On 02/09/2011 08:40 PM, Carl Banks wrote:
I explained why in my last post; there's a bunch of reasons.
Generally you can't assume someone's going to go through the type
structure to find the object's dict, nor can you expect inherited
methods to always use the derived class's type structure (some methods
might use their own type's tp_dictoffset or tp_weakreflist, which
would be wrong if called from a superclass that changes those
values).

Who do you mean by someone? The code is generated by a program. No human is required to touch it. If it needs to be updated, the program is simply run again with the updated specification file. Thus I can make those assumptions because I have total control over the code. The only thing I don't have control over is the Python code that imports the extension, but in Python, the user doesn't get to choose how they access the weaklist and instance dictionary.

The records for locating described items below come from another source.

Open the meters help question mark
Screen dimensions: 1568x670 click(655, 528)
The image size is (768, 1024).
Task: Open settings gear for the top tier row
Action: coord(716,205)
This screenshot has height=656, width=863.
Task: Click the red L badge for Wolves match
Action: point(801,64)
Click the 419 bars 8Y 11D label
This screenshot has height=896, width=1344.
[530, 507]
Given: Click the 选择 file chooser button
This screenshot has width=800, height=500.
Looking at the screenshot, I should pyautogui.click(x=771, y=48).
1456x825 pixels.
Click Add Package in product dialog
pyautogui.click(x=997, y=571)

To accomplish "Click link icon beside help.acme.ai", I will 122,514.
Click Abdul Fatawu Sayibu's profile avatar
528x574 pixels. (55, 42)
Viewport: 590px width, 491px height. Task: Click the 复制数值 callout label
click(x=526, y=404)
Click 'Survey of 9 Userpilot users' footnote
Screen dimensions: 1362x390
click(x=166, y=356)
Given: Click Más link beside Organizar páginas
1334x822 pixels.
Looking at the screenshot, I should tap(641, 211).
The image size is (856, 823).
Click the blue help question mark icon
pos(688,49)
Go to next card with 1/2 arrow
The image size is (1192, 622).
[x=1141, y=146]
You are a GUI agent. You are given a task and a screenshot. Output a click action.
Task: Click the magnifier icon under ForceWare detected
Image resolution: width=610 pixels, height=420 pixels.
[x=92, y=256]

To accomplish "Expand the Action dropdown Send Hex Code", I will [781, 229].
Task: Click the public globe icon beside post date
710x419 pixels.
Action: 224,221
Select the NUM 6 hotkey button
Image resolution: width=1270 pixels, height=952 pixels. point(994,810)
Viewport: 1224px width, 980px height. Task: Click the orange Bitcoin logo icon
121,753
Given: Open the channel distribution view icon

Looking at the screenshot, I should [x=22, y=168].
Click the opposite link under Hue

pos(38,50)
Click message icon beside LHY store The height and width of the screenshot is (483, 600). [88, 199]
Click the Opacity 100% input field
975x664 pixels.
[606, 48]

Even if you are careful to avoid such usage, the Python
interpreter can't be sure.  So it has to check for layout conflicts,
and these checks would become very complex if it allowed dict and
weakreflist to appear in different locations in the layout (it's have
to check a lot more).

What is so complex about this? It already uses "obj_instance + obj_instance->ob_type->tp_weaklistoffset". That's all the checking it needs. It only becomes a problem when trying to derive from two or more classes that already have these defined. In such a case the Python interpreter can't deduce what the values of tp_weaklistoffset and tp_dictoffset in the derived type should be, but it doesn't have to because my program tells it what they need to be.


I would say you do.  Python's type system specifies that a derived
type's layout is a superset of its base types' layout.  You seem to
have found a way to derive a type without a common layout, perhaps by
exploiting a bug, and you claim to be able to keep data access
straight.  But Python types are not intended to work that way, and you
are asking for trouble if you try to do it.

I'm not really circumventing this system (except for the varying location of the dictionaries. See the explanation below for that). Python allows variable-sized objects. Tuples and strings are variable sized. This allows them to store the data directly in the object instead of having a pointer to another location in memory. And the objects I generate are basically this:

struct MyObject {
    PyObject_HEAD
    storage_mode mode;
    char[x] opaque_data;
};

I use the real type instead of char[] when possible because it will have the proper alignment but I still treat it like a private hunk of memory that only my generate code will touch. What I store in opaque_data is up to me. I can store a copy of the wrapped type, or I can store a pointer to it. "mode" specifies what is in opaque_data. A derived type would look like this:

struct MyDerivedObject {
    PyObject_HEAD
    storage_mode mode;
    char[y] opaque_data;
};

Where y >= x. It's still the same layout. All that's left is some way for the original object to know what C++ type is stored in opaque_data. I could have used another variable like 'mode', but since there is a one-to-one correspondence between PyObject->ob_type and the type that is being wrapped, I can determine the type from ob_type instead.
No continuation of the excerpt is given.